The ESRB has re-rated Bethesda's acclaimed RPG title Oblivion, following the discovery of a third party modification that adds female topless nudity to the game - but the UK's BBFC says that its 15 rating of the game remains unchanged.
"Were it the case that the developer themselves had included and failed to disclose certain modifications of content, a recall may be required," BBFC spokesperson Sue Clark told GamesIndustry.biz today, "but not as a result of a patch that has been placed on the Internet by a third party."
In the US, the Xbox 360 and PC title was initially rated T (Teen 13+) and carries a standard ESRB description of Violence, Blood and Gore, Sexual Themes, Language, and Use of Alcohol. As a direct result of the third party modification available from the Internet, the game will be re-rated as M (Mature) and the PC version will carry an additional description for Nudity.
Developer Bethesda has stated that it will adhere to the decision made by the ESRB, and is currently working on placing M-rated stickers on current warehouse and retail packaging, with future PC copies all carrying the new rating sticker as standard.
According to the ESRB, the content which caused the rating to be changed "involves more detailed depictions of blood and gore than were considered in the original rating, as well as the presence of a locked-out art file or "skin" that, if accessed through a third party modification to the PC version of the game, allows the user to play with topless versions of female characters."
However, Bethesda said that it stood by its original submission to the ESRB, denying charges that either it or publisher Take Two Interactive - which also published Grand Theft Audo San Andreas, which was controversially re-rated last year - had hidden anything from the ESRB.
"Bethesda Softworks made what it believes was a full, accurate, and comprehensive submission on Oblivion to the ESRB months before the game's release. Bethesda used the ESRB's application forms and believes it adhered closely to their requirements. Nothing was hidden from the ratings agency."
"There is no nudity in Oblivion without a third party modification," Bethesda continued. "Bethesda didn't create a game with nudity and does not intend that nudity appear in Oblivion."
In terms of the alleged excessive violence cited by the ESRB, Bethesda added: "We advised the ESRB during the ratings process that violence and blood effects were 'frequent' in the game - checking the box on the form that is the maximum warning. We further advised that the game contained occasional torture, vulgar acts, and gore. We gave accurate answers and descriptions about the type and frequency of violence that appears in the game. We submitted a 60-page document listing the explicit language, acts, and scenes in the game."

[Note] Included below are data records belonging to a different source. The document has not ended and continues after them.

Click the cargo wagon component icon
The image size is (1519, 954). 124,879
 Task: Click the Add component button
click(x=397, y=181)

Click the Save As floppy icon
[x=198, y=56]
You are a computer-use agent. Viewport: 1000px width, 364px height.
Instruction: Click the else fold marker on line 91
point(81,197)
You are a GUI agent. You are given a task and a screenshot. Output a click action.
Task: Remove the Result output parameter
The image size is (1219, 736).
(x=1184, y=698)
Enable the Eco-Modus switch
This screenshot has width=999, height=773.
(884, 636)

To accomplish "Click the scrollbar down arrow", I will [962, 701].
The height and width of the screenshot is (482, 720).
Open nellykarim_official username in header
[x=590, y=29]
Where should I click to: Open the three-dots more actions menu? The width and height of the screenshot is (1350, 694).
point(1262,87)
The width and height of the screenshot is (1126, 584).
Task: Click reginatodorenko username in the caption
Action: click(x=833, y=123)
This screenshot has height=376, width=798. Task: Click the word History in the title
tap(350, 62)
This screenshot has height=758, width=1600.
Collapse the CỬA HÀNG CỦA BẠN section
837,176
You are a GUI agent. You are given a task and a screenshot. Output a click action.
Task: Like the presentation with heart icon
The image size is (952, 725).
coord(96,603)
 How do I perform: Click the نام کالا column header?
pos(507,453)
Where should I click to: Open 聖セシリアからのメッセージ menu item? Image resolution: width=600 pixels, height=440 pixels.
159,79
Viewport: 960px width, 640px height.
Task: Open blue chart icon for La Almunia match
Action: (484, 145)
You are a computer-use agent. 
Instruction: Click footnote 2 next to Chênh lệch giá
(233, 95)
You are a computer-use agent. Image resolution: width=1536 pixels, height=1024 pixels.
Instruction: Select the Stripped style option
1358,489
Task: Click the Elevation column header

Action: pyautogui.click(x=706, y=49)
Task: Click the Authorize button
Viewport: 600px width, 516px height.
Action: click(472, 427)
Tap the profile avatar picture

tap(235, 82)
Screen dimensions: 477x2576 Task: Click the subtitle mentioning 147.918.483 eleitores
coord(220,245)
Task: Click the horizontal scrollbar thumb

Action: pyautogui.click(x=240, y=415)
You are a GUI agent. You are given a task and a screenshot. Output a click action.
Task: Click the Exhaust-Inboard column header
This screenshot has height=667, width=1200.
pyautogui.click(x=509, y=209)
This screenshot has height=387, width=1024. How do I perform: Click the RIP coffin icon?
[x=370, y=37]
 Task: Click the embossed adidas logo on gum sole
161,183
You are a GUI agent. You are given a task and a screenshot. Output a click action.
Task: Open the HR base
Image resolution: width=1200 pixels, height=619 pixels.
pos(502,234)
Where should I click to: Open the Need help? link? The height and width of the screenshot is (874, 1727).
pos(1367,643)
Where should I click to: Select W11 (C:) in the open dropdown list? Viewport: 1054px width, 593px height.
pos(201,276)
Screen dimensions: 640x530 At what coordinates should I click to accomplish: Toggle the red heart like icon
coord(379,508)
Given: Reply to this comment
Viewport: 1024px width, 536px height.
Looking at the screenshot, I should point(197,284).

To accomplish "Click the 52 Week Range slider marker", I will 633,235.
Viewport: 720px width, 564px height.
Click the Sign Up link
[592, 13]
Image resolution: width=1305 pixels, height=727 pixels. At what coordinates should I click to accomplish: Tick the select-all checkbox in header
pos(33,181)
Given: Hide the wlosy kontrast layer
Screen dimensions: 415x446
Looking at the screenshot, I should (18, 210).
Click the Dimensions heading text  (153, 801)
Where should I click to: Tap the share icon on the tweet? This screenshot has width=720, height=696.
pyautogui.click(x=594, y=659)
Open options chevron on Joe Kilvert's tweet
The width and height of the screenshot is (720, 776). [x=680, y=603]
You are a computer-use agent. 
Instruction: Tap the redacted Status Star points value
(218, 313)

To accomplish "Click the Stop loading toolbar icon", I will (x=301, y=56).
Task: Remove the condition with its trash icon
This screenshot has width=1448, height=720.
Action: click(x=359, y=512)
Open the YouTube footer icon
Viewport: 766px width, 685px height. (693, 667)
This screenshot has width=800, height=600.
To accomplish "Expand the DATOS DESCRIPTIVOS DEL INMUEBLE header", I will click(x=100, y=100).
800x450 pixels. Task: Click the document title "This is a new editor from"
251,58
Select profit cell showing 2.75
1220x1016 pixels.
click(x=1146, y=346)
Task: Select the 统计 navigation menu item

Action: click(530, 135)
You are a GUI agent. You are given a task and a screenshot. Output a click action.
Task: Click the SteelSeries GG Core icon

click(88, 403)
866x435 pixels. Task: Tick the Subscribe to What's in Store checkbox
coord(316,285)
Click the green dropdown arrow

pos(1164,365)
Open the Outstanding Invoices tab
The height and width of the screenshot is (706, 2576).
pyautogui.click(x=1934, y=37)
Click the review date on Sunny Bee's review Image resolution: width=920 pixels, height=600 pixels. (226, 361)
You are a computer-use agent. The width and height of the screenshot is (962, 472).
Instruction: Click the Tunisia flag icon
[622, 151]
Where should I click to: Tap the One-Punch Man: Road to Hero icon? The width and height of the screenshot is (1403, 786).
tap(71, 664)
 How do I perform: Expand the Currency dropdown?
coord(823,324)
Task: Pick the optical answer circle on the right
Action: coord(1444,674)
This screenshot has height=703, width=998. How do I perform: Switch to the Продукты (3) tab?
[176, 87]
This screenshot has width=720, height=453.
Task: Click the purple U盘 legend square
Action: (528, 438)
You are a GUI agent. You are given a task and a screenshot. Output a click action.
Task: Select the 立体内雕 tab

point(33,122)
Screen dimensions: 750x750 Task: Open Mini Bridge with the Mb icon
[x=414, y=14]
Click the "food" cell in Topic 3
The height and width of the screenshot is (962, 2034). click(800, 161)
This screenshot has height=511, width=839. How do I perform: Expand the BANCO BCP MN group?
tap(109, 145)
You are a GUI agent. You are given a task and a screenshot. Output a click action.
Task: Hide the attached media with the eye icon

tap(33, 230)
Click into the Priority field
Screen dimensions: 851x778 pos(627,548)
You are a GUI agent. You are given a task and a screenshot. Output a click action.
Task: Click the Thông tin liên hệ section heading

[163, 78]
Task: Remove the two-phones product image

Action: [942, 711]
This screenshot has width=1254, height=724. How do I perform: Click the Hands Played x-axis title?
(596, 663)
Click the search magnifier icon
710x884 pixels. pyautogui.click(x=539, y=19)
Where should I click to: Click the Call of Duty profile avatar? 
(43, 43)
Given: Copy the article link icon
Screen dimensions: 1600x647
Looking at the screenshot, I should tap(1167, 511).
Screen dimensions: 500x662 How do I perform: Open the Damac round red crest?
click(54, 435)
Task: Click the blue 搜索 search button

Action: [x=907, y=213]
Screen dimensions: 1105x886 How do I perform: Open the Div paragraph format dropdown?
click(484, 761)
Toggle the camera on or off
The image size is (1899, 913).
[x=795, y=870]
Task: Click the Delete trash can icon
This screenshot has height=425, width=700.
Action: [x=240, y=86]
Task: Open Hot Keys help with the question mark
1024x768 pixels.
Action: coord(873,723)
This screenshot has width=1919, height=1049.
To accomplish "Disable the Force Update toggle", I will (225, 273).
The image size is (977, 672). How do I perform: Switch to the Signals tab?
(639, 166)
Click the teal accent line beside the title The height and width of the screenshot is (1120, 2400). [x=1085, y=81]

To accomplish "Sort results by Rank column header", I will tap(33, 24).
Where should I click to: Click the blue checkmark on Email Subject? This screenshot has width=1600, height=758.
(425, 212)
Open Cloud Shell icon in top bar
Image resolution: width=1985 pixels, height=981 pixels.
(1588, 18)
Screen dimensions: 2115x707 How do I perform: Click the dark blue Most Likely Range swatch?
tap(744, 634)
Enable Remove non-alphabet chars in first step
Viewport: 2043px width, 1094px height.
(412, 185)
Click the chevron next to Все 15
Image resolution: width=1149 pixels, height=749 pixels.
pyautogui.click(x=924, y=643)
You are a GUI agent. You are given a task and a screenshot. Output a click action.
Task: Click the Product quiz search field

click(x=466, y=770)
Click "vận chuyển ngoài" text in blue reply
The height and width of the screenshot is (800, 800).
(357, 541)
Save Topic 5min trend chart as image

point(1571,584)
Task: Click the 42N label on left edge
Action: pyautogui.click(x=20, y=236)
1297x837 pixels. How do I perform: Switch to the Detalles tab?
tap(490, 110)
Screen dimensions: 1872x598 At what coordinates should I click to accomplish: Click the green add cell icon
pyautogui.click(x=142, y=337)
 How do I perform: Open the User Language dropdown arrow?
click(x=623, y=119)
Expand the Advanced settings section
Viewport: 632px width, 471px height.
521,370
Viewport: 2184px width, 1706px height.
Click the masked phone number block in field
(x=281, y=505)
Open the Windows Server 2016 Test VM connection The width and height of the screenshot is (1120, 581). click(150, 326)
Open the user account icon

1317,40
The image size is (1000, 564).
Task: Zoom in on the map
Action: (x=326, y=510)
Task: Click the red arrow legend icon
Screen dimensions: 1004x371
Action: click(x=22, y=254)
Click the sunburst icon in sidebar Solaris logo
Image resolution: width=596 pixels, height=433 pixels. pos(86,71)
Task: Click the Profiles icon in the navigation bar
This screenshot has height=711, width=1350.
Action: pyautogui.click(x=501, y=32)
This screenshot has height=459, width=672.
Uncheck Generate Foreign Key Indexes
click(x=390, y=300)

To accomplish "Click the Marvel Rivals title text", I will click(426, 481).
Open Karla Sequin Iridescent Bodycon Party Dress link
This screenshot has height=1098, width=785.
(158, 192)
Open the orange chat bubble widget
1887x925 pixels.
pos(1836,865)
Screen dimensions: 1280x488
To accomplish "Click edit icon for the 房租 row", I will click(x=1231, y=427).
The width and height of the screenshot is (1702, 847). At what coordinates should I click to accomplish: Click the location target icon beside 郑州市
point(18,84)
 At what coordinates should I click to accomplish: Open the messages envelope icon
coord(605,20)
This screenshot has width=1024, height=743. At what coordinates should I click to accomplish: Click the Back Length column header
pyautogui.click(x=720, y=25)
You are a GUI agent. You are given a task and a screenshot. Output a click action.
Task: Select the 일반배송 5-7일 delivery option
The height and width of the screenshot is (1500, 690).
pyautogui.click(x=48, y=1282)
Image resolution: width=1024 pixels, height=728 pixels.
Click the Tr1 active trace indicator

The BBFC appears to agree with Bethesda, with Clark telling GamesIndustry.biz that "the BBFC is extremely thorough in its evaluation of products and insists on full disclosure of all content in the game before issuing a rating. What we have classified as 15 is the product that you can buy in the shops, and any modifications to that product afterwards by a third party fall outside of the powers of the Video Recordings Act."